Young, Gifted, and Black: Nine-Year-Old David Balogun Receives High School Diploma, One of Youngest Graduates Ever

The average nine-year-old kid is worried about playing outside or figuring out basic multiplication, however, every kid isn’t average.

Meet David Balogun, who The Guardian reported received his high school diploma from Reach Cyber Charter School in Harrisburg, PA. Balogun was taking classes remotely and has already earned some college credits. “I had to get outside of the box. Playing pillow fights when you’re not supposed to, throwing the balls in the house,” David’s mother, Ronya Balogun said. “He’s a 9-year-old with a brain that just has the capacity to understand and comprehend a lot of concepts that’s beyond his years and sometimes beyond my understanding.”

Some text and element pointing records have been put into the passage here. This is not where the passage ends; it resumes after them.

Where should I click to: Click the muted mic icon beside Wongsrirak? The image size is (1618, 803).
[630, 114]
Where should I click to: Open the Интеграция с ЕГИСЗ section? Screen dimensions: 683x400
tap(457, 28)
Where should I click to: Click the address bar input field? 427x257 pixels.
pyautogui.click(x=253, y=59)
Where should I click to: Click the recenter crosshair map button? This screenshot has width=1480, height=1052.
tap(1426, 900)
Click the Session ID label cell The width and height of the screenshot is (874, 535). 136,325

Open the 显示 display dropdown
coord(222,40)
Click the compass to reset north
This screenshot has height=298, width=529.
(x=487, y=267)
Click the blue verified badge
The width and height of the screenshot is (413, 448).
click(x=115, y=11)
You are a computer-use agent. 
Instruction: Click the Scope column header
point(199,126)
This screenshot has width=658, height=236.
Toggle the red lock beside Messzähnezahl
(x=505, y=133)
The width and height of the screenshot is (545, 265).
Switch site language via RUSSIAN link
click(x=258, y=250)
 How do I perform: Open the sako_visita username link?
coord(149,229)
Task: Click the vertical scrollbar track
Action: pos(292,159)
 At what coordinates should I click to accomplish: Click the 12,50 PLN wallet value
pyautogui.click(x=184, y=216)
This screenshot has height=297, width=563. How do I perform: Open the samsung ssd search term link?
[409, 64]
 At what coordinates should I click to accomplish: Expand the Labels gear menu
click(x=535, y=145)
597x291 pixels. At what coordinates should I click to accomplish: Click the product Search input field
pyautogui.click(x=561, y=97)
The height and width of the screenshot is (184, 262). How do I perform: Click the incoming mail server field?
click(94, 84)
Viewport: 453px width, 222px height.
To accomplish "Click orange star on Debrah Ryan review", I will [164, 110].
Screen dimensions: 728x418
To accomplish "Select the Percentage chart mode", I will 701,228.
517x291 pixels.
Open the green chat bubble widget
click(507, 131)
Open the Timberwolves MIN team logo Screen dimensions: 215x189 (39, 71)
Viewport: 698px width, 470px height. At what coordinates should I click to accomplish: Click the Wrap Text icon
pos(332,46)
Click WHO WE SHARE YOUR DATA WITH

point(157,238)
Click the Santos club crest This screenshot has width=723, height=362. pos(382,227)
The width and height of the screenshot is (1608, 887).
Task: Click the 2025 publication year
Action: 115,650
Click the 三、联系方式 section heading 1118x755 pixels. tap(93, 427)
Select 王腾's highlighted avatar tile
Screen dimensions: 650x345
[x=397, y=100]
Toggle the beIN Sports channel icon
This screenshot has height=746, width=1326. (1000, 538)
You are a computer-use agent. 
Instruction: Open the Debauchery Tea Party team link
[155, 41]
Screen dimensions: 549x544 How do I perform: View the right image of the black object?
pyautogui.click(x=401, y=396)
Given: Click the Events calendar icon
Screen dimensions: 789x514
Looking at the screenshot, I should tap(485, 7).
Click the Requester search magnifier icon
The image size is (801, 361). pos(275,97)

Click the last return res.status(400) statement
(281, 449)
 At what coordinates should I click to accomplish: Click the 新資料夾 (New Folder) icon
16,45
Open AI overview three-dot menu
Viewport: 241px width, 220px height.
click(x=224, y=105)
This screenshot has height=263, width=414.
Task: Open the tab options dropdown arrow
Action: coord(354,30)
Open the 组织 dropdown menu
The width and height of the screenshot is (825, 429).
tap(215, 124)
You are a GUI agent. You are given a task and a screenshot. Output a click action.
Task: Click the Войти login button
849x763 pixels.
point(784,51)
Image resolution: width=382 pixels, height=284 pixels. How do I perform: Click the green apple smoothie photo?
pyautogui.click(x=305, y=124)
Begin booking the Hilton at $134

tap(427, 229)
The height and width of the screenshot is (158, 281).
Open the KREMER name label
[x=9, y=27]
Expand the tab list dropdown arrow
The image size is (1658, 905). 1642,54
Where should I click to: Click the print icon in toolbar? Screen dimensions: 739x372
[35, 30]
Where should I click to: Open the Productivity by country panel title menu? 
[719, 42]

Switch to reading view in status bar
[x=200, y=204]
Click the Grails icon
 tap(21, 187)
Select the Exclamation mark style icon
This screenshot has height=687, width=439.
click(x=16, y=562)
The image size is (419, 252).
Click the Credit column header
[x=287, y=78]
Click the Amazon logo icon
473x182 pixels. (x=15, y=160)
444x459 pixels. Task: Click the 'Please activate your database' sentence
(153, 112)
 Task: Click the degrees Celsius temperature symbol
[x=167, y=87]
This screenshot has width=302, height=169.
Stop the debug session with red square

Both parents of the young genius have advanced degrees, so Balogun’s intelligence is no surprise, but David’s parents say raising a young child with intellectual gifts is challenging. His accomplishment makes David one of the youngest known children to ever graduate high school, The Guardian reported. He’s on the fast track to bigger and better things, as David already knows what he wants to do with his life.

CBS News reported the nine-year-old has already completed a semester at Bucks County Community College and his parents are trying to see where he will finish his education. “I want to be an astrophysicist and I want to study black holes and supernovas,” David said. His father is doing thorough research on which school would be a good fit for his brilliant son. “Am I going to throw my nine-year-old into Harvard while I’m living in Pennsylvania?,” David’s father, Henry, said to The Guardian. “No.”

David is very mature for his age, being gifted in other areas outside of his studies. He practices the piano and is pursuing a black belt in martial arts. The genius is also a member of Mensa, a high intelligence quotient society. His teachers call him an “inspirational kid,” and told The Guardian, they are rooting for him in his endeavors. His science teacher Cody Derr said David was “definitely one who changes the way you think about teaching.”